2016 será lembrado como o ano que me desapaixonei.

E que descobri os prazeres e as dores da solidão.

Ao mesmo tempo foi o ano em que amei e que fui muito grata à vida. 

Descobri e redescobri amigos. 

Entendi o que é uma amizade de verdade.

Assisti os meus filhos a aprenderem coisas novas. 

Tive que tomar decisões difíceis sozinha. 

Vi minha mãe sendo minha companheira de jornada. 

Eu e meus irmãos nos unimos para cuidarmos do meu pai.

Aprendi à nadar. E fiz yoga. E terapias. E cuidei um tiquinho de mim.

E lutei muito.

Comecei do zero todos os meses, as inúmeras contas à pagar. 

2016 será lembrado como o ano que levei a Tocha Olímpica. 

O ano que entrei com um processo para simplesmente poder conversar como meu ex-marido. Vejam vocês!

Com ajuda de muitas pessoas, atuamos em quase 1.000 jornadas. Vi mais de 2 mil sorrisos.

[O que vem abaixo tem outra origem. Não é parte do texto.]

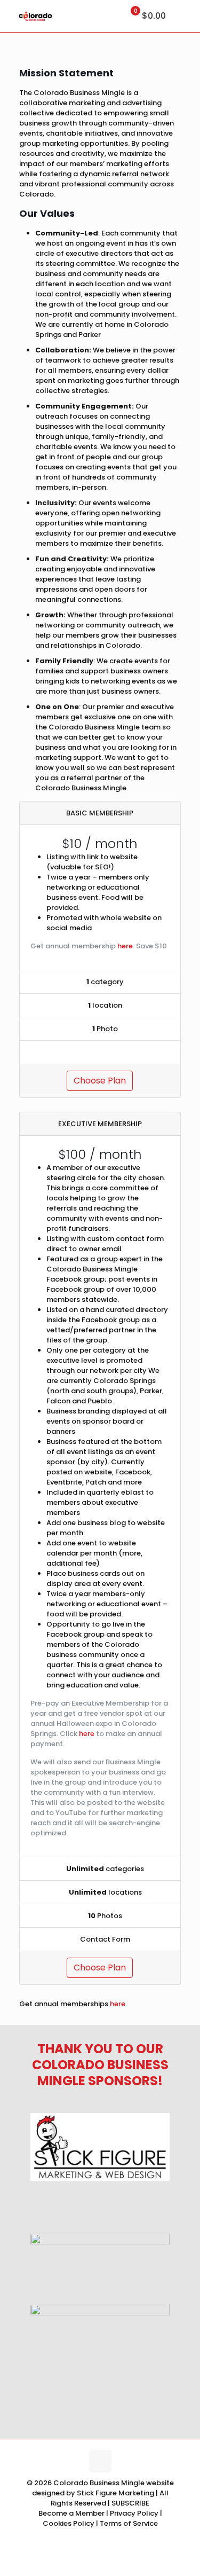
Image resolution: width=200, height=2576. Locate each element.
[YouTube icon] (89, 2538)
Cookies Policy (69, 2523)
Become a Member (72, 2513)
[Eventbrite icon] (111, 2538)
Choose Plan (100, 1080)
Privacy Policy (135, 2513)
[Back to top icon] (100, 2461)
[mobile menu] (186, 16)
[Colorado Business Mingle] (34, 16)
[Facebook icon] (78, 2538)
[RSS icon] (122, 2538)
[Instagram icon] (100, 2538)
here (125, 946)
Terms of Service (129, 2523)
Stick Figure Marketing (115, 2493)
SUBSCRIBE (130, 2503)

Fiz 15 Palestras: "O que eu Posso Fazer Por Você Agora?" Falei para quase 7 mil pessoas.

Realizei meu sonho de palestrar no TEDx São Paulo, na sala São Paulo, mesmo não tendo ninguém ao meu lado
pra compartilhar esse sonho, quando cheguei em casa.

É disso que sinto mais falta. De sonhos compartilhados. De uma cumplicidade na hora de escolhar qual fogão comprar, qual casa alugar, qual comida faremos para o jantar.

2016 foi o ano em que minha conta que só tinha R$ 141,00 foi bloqueada judicialmente.

Me descobri celíaca. 

Pessoas desistiram de mim.

Aprendi a respirar. E a confiar.

2016 será lembrado como o ano em que aprendi que para sempre ouvirei a minha intuição sem pestanejar, porque na hora em que aquelas pessoas não foram honestas comigo e me fizeram tristes, a voz voltou ao meu ouvido, gritando: 

- Você já sabia!! Não chore!!!

Processei um banco. Um banco me processou.

Mesmo quando todo mundo duvidou de mim, eu disse para eles e para mim: eu vou conseguir! eu vou dar certo!

Recebi ajuda de muitos amigos.

Desisti de alguns.

Visitei o João de Deus.

E nunca desisti de mim.

Continuarei sozinha.

Não, não virei e não me redescobri Gay. 

Apenas desisti de me apaixonar. Não espero por ninguém.

Ando cansada de projetar e de projeções.

Mas amar... vou sempre amar.

Amo cada pessoa que faz ou fez parte da minha vida e de mim.

Em 2016 aprendi que o mundo nos trata como nós NOS tratamos. É um reflexo real.

Que 2017 seja leve, cheio de sonhos realizados e de muitos amores, de todas as formas de amar.

E que você nunca desista. De você. Mesmo que o mundo desista.